_EXERCISE AIM_
Among the following entries, count the lines that contain "will" and report only the result.

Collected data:
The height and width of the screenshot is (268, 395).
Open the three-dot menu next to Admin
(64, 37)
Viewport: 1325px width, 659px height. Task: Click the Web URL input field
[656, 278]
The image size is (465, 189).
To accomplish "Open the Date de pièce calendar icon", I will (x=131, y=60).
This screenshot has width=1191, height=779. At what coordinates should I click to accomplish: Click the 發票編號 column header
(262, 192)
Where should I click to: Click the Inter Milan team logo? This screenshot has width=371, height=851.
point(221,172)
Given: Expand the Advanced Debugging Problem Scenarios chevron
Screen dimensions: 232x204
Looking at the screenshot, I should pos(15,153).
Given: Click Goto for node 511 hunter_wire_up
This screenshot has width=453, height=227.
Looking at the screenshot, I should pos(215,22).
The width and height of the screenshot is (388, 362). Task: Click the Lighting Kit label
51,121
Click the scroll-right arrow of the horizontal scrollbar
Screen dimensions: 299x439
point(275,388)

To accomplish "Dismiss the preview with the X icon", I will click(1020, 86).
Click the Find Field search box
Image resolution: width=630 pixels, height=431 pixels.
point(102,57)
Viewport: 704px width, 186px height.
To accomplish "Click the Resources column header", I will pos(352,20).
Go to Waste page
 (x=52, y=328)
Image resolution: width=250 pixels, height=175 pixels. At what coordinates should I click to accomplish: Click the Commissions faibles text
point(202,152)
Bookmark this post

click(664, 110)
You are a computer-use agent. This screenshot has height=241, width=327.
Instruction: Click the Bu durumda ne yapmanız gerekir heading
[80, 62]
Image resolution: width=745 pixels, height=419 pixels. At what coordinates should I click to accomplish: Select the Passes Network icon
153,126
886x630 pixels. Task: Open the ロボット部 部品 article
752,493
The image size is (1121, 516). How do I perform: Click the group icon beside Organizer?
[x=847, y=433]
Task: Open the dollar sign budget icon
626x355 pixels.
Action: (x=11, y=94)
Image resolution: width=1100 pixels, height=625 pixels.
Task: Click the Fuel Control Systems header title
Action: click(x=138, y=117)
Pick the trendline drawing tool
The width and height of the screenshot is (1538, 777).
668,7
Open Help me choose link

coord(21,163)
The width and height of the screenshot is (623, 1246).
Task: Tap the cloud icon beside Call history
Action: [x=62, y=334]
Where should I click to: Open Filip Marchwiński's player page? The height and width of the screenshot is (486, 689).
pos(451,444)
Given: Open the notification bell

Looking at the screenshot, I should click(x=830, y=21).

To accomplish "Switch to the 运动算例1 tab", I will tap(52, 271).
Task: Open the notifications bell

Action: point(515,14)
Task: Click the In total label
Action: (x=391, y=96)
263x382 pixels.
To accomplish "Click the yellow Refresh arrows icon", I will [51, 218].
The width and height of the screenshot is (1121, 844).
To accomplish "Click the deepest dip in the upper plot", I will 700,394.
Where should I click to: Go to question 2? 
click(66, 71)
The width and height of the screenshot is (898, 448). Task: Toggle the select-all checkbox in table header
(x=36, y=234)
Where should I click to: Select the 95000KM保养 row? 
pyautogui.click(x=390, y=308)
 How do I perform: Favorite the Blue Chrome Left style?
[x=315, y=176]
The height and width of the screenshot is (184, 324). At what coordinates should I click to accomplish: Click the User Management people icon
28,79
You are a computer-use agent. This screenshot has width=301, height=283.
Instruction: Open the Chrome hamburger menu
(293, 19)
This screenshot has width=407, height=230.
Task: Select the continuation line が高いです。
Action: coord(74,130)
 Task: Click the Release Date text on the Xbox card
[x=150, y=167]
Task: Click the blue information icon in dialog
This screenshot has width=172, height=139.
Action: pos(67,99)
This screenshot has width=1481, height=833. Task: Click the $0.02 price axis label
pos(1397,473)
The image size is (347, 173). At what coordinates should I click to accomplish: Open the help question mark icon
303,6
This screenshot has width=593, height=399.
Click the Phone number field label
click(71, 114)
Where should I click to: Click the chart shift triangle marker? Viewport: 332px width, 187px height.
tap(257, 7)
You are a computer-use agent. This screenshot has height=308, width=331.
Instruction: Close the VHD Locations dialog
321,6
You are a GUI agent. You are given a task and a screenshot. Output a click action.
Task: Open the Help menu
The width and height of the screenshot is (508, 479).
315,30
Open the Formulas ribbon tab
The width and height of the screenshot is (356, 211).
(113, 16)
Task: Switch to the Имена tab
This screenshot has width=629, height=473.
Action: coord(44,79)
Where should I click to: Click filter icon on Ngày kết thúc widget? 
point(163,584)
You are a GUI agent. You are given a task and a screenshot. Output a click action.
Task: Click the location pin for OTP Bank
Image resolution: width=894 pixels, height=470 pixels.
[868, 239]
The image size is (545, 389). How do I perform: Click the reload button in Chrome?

_SOLVED EXERCISE_
6